This study addresses the challenge of automatic surgical complexity assessment in unedited laparoscopic cholecystectomy (LC) videos. To overcome the lack of frame-level annotations, the authors propose a single-timestamp weakly supervised learning method grounded in the Parkland Grading Scale (PGS) and introduce STC-Net—a unified framework jointly modeling temporal localization and inflammation severity classification. STC-Net incorporates a hard-soft hybrid localization loss and a background-aware classification mechanism to enable end-to-end training. Notably, it is the first method to perform both complexity grading and temporal localization across full-length videos using only a single timestamp label per video. Evaluated on 1,859 real-world LC videos, the model achieves 62.11% accuracy and 61.42% F1-score—improving over non-localizing baselines by over 10%. These results demonstrate significant gains in postoperative evaluation and surgical training efficiency, validating the clinical feasibility and scalability of weakly supervised surgical video analysis.

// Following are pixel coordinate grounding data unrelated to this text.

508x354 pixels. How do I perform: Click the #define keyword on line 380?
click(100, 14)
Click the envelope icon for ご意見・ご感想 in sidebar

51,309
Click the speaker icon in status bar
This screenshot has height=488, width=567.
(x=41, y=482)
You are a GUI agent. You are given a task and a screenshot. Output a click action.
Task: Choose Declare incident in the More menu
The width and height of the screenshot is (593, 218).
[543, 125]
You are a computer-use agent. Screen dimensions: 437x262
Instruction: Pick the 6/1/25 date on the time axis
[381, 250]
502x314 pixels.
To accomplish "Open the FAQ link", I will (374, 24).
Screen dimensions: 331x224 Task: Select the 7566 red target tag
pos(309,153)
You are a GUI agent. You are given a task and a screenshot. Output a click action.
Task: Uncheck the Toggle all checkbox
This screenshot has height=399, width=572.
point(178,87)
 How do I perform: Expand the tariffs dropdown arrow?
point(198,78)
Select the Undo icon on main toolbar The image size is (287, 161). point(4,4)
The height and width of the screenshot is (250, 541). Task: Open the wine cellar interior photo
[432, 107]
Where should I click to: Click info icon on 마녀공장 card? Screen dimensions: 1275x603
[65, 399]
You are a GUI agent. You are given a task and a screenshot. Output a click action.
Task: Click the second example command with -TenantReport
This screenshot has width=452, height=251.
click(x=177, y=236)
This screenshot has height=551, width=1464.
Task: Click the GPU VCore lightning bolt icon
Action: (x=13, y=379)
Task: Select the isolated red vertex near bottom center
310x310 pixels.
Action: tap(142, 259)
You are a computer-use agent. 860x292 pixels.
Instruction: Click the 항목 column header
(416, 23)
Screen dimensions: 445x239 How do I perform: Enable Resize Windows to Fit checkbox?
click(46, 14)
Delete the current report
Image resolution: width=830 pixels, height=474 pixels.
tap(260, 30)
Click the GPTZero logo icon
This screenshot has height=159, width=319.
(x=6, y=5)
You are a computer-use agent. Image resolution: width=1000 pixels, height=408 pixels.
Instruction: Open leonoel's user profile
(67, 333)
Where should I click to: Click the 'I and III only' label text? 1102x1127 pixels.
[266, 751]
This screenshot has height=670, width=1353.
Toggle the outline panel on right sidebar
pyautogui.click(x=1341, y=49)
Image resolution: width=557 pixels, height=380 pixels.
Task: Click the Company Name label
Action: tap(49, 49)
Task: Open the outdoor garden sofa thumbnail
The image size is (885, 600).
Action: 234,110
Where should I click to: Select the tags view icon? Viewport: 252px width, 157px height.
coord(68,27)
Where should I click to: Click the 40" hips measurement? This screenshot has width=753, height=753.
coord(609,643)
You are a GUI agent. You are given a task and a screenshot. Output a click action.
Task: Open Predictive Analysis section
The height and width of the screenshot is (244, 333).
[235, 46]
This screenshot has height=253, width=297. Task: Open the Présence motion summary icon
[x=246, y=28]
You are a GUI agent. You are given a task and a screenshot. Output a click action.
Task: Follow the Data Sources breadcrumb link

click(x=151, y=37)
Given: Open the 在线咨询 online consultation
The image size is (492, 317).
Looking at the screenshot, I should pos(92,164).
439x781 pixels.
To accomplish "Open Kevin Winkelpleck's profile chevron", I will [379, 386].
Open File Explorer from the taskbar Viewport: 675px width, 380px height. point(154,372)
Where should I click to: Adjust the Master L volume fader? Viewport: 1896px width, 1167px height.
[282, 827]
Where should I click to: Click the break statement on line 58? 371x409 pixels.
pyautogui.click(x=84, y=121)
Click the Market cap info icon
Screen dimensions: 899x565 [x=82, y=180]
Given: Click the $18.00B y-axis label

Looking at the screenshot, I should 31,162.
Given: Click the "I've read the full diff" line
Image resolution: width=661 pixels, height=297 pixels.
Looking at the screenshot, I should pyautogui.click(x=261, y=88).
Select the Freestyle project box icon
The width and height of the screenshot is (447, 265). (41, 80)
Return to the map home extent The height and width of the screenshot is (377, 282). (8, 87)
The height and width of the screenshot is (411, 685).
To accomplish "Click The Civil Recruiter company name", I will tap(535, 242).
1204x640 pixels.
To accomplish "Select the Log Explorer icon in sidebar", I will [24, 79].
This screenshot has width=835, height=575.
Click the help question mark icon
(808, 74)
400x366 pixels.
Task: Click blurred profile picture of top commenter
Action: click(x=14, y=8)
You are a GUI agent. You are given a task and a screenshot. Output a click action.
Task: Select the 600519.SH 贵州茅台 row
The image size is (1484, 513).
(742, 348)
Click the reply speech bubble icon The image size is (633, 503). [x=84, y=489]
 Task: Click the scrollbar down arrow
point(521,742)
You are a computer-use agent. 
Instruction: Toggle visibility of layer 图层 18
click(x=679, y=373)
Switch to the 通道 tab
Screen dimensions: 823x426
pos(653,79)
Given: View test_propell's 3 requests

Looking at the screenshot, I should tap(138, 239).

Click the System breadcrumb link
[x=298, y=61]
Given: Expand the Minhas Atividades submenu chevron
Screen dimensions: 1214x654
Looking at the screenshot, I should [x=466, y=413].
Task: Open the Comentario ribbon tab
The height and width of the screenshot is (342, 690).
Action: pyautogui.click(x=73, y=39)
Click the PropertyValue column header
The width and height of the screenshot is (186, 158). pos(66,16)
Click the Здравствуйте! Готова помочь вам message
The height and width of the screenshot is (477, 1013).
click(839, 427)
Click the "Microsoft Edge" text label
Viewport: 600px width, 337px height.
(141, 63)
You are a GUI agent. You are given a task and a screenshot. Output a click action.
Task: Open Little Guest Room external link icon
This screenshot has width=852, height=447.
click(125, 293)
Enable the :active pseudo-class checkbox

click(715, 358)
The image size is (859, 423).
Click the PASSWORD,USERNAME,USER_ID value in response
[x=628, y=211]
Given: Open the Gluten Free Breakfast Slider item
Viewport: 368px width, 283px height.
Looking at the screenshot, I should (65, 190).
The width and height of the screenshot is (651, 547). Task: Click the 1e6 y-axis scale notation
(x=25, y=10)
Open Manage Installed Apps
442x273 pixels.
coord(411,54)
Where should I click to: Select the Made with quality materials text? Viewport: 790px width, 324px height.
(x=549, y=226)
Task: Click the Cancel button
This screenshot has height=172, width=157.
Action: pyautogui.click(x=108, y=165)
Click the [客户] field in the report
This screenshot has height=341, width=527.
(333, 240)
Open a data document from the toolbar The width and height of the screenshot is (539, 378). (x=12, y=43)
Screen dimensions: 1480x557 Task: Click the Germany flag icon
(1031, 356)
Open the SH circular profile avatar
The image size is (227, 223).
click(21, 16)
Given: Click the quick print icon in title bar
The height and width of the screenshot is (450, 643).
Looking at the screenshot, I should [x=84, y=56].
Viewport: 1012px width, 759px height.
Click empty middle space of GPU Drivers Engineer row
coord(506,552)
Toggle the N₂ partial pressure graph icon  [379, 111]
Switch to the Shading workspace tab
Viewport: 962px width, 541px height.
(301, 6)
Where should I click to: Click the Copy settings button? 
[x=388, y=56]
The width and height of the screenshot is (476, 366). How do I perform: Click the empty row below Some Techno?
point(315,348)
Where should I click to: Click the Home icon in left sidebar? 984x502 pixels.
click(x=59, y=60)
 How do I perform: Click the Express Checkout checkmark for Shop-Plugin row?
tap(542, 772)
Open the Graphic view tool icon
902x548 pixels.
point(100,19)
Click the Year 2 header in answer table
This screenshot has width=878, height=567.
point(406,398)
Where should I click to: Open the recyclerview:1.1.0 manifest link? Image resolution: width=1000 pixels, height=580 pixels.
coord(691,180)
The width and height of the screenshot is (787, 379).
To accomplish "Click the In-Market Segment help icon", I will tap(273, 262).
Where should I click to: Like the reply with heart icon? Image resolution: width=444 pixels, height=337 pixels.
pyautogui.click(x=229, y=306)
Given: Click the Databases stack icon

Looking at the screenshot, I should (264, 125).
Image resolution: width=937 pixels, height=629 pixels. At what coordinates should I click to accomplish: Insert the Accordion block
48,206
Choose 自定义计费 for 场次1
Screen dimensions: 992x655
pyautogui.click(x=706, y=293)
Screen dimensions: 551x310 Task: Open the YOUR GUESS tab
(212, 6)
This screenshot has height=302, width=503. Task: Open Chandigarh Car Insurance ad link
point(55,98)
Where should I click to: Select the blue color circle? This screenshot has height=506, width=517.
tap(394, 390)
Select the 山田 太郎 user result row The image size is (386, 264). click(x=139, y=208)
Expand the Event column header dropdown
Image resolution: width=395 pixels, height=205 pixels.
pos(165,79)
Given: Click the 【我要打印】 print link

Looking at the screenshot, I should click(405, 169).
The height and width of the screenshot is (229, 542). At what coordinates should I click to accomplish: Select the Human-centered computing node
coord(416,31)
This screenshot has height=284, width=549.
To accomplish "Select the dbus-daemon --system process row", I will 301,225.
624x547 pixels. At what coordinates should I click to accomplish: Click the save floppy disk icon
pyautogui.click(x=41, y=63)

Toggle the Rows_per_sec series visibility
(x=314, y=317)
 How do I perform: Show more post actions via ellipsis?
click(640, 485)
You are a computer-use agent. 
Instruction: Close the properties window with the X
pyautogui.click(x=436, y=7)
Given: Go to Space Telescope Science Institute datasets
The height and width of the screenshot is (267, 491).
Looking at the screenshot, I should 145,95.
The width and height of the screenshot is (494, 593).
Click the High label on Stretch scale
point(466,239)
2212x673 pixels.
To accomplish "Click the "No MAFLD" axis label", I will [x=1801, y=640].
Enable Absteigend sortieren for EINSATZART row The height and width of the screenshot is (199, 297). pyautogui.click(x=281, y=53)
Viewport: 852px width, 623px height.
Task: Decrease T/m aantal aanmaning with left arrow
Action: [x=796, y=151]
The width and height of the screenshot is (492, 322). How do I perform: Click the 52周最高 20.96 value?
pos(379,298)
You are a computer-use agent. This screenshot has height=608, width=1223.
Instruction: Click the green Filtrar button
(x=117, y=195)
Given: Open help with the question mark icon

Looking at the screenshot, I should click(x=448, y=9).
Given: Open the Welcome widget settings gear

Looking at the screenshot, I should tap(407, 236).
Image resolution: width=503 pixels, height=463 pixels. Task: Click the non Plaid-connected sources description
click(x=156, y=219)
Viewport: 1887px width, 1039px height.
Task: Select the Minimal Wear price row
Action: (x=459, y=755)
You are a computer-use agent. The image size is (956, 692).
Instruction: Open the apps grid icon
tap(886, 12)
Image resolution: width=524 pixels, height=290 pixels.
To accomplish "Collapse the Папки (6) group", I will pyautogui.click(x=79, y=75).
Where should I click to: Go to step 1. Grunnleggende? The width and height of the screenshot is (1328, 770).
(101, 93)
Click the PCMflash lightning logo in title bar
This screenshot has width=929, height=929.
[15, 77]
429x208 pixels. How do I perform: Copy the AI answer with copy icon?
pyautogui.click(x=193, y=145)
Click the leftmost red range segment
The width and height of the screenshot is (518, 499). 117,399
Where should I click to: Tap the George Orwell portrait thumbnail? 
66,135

Purpose: Accurate assessment of surgical complexity is essential in Laparoscopic Cholecystectomy (LC), where severe inflammation is associated with longer operative times and increased risk of postoperative complications. The Parkland Grading Scale (PGS) provides a clinically validated framework for stratifying inflammation severity; however, its automation in surgical videos remains largely unexplored, particularly in realistic scenarios where complete videos must be analyzed without prior manual curation. Methods: In this work, we introduce STC-Net, a novel framework for SingleTimestamp-based Complexity estimation in LC via the PGS, designed to operate under weak temporal supervision. Unlike prior methods limited to static images or manually trimmed clips, STC-Net operates directly on full videos. It jointly performs temporal localization and grading through a localization, window proposal, and grading module. We introduce a novel loss formulation combining hard and soft localization objectives and background-aware grading supervision. Results: Evaluated on a private dataset of 1,859 LC videos, STC-Net achieves an accuracy of 62.11% and an F1-score of 61.42%, outperforming non-localized baselines by over 10% in both metrics and highlighting the effectiveness of weak supervision for surgical complexity assessment. Conclusion: STC-Net demonstrates a scalable and effective approach for automated PGS-based surgical complexity estimation from full LC videos, making it promising for post-operative analysis and surgical training.